== Written instruction ==
Rewrite all of the data below, keeping every request, and scale each number in the answers (the click coordinates and the viewport width and height) by 1.05, rounding to whole numbers with halves rounded up. Leave the pictures out of the rewritten version.

== Data for this exercise ==
---+---

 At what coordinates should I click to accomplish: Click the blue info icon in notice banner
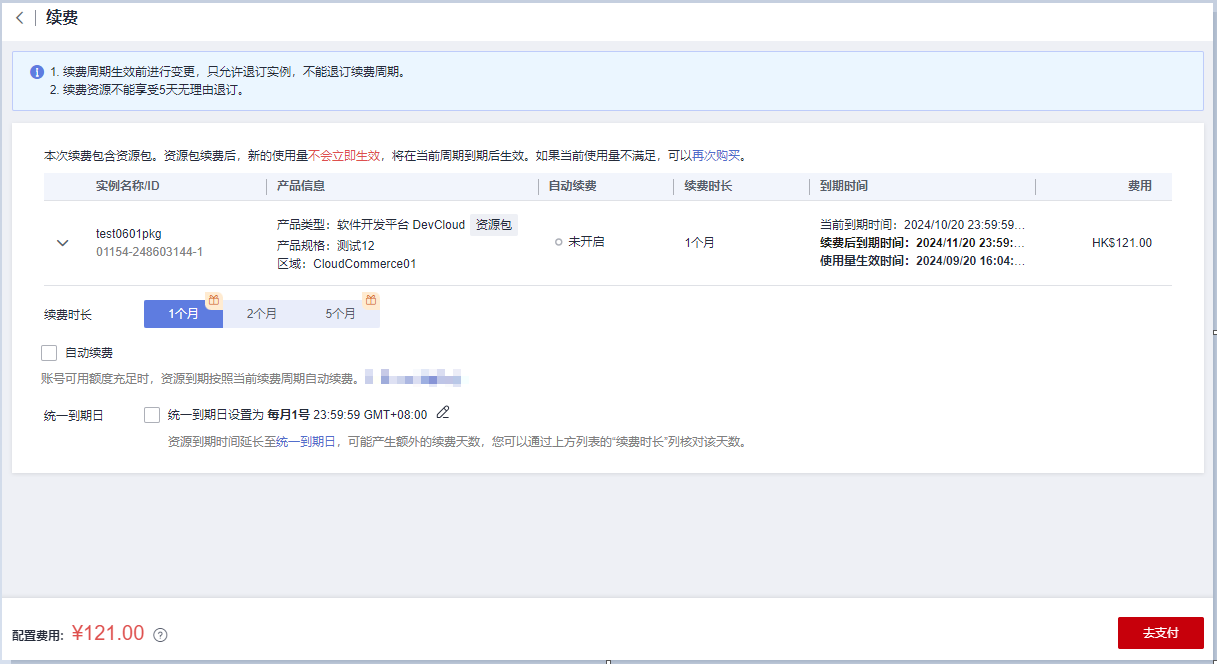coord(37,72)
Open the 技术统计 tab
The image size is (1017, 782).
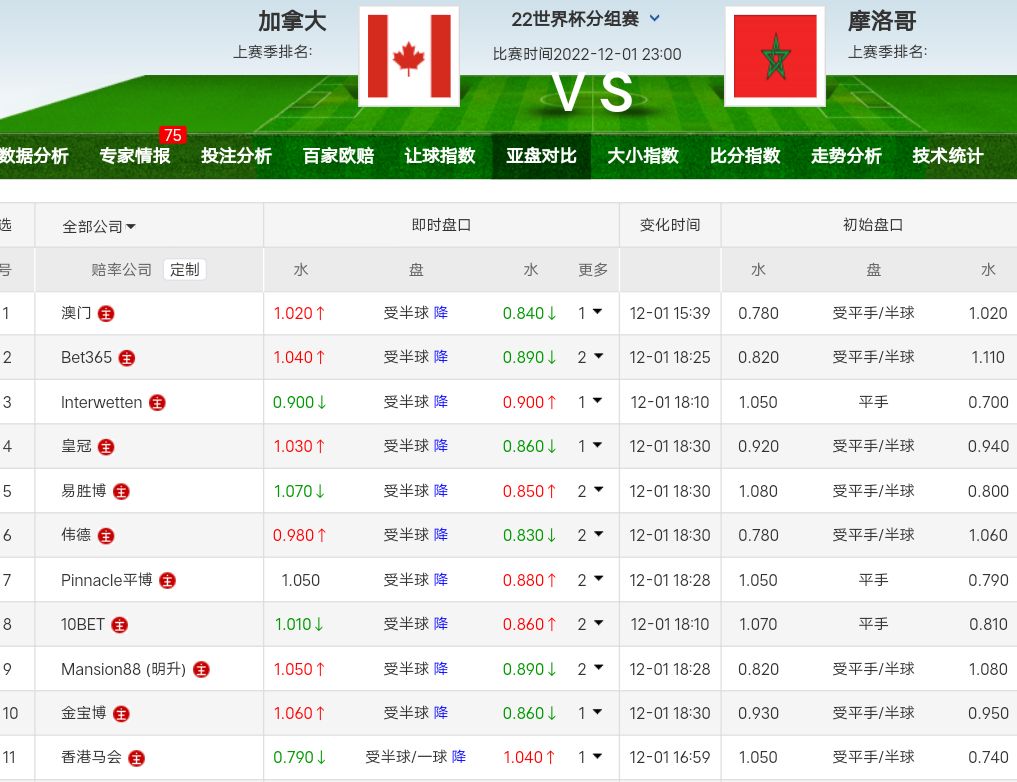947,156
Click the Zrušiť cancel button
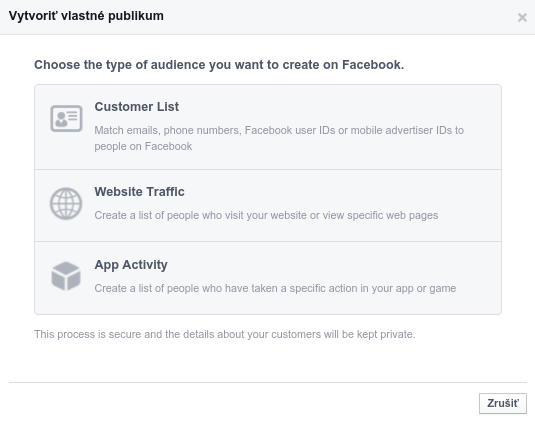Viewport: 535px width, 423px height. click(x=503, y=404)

---+---

== Right answer ==
 At what coordinates should I click to accomplish: Click the blue info icon in notice banner
coord(39,76)
Open the 技术统计 tab
The image size is (1017, 782).
994,164
Click the Zrušiť cancel button
Viewport: 562px width, 444px height. click(x=528, y=424)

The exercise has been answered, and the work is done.